Pops
Saturday afternoon, Fanni and I headed back to my Mom and Dad’s for an early Mothers’ Day celebration with my whole family. While there, we opened up some old photo albums to compare Ella with baby pictures of the previous generation Bartnik Clan. Her resemblance to each of us was striking, but what I couldn’t get over was my father in the pictures. Strong and trim, with jet black hair, dark glasses, classic fumanchu moustache, and handful of kids, he was quite the sight.
There were pictures of him napping in his chair with little me on his chest, or hanging out while my older brothers rode bike around the driveway, or overseeing a work crew fixing the roof of the garage where he’d run his business all these years. In one, he held my eldest brother Brian in his lap, who in turn held me in his. He looked understandably tired. Wow, I thought as I flipped through the pages, How did he do it? For all his late nights in the shop and early mornings in the truck, owning and managing the operations of his business, I never really remember him complaining about his work load or his tiredness.

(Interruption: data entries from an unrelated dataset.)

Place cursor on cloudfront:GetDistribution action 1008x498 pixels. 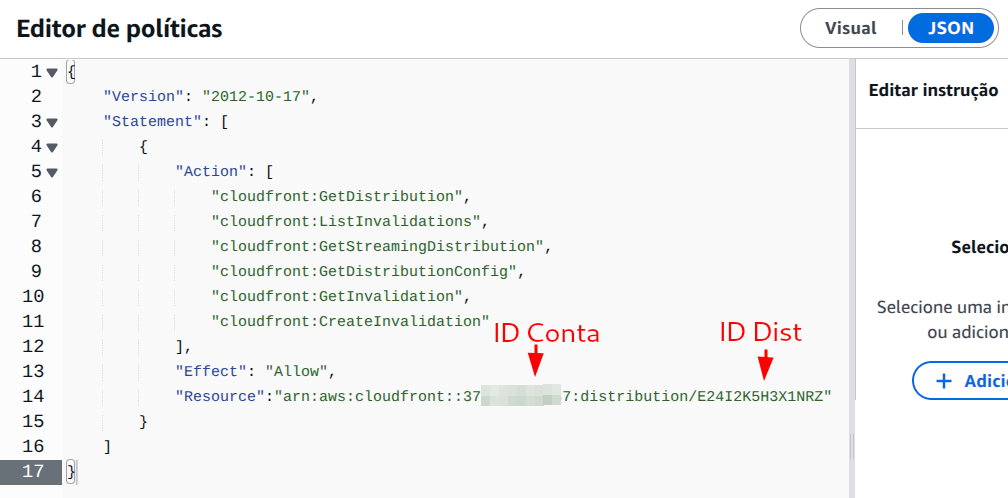pos(339,196)
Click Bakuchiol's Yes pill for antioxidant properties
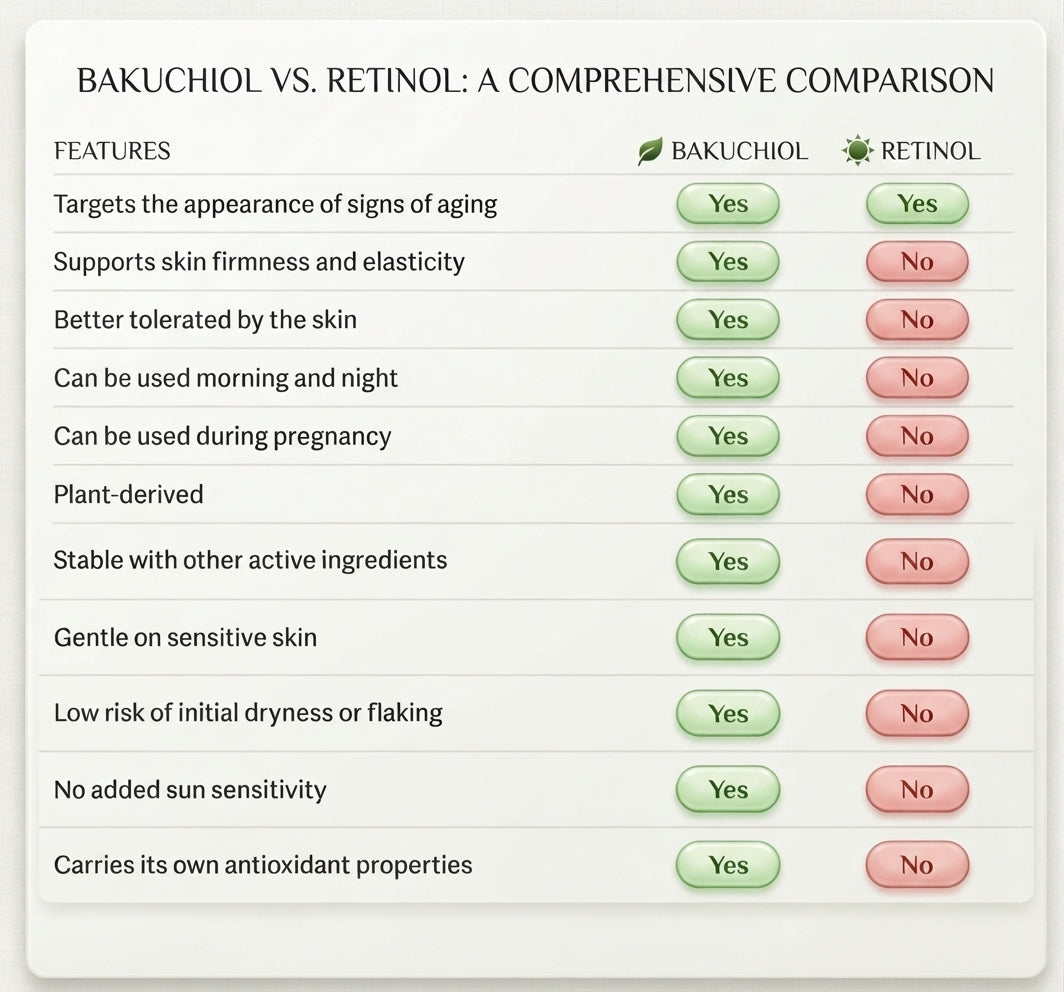This screenshot has height=992, width=1064. click(728, 864)
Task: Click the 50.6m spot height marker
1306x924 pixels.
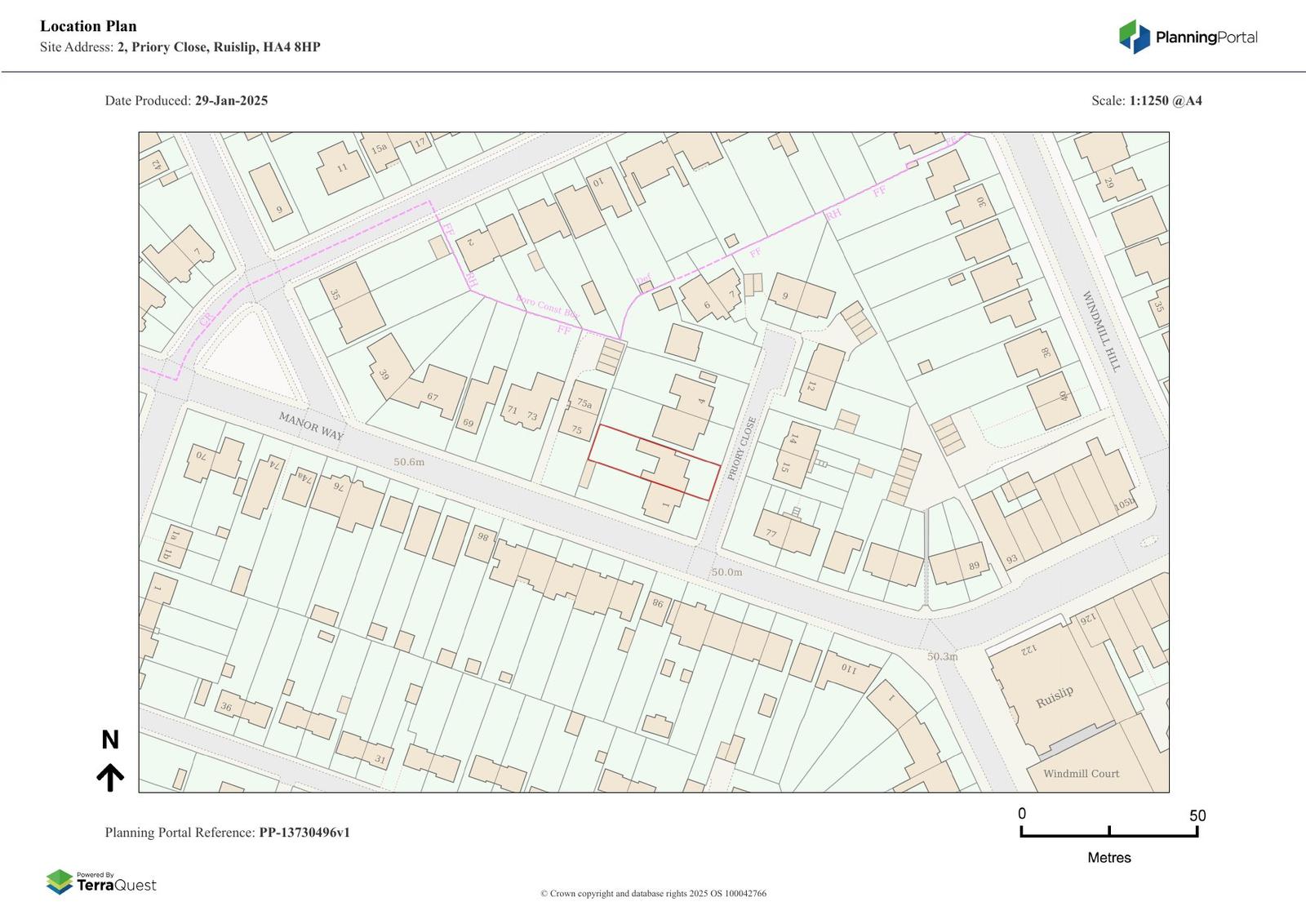Action: pyautogui.click(x=409, y=462)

What I do remember, however, was riding my bike around the shop while he greased one of his single-axle milk trucks. I was a little guy at the time. He rolled out on his creeper from under the truck. “I don’t hear those training wheels hitting the ground too often; I think we could take them off today.” He grabbed a wrench, took the training wheels off easily, and got back under the truck to continue his work. After a few moments of uncertainty, I hopped back on and continued my ride. I never crashed, and never needed training wheels again. I guess I just trusted his judgement back then.
I guess I still do. We had a moment alone by the grill on Saturday, where I told him how overwhelmed I’ve been feeling, and how tough it’s been to prioritize my time between family, farm and full-time job.
He listened silently and responded with his characteristic reasonability. “Well, everybody’s in the same boat, I guess… Yeah, I remember how it was. The business needed to be taken care of, obviously, so I did what I needed to do there, and after that was family time. And your mom and I were each off every other day, so that helped some too.”
Somehow, the simplicity of his response disappointed me. Running a milk trucking business, with four boys in the house under the age of seven, it seemed an insurmountable amount of obligation. But he had done it. I know he had, because I was there, and so was he.
And maybe that’s all there is to it. He was there. Maybe that’s where I need to be. For all my toiling about where I’m not and what is not getting done, maybe I just need to take the training wheels off, stop thinking so much, and be there.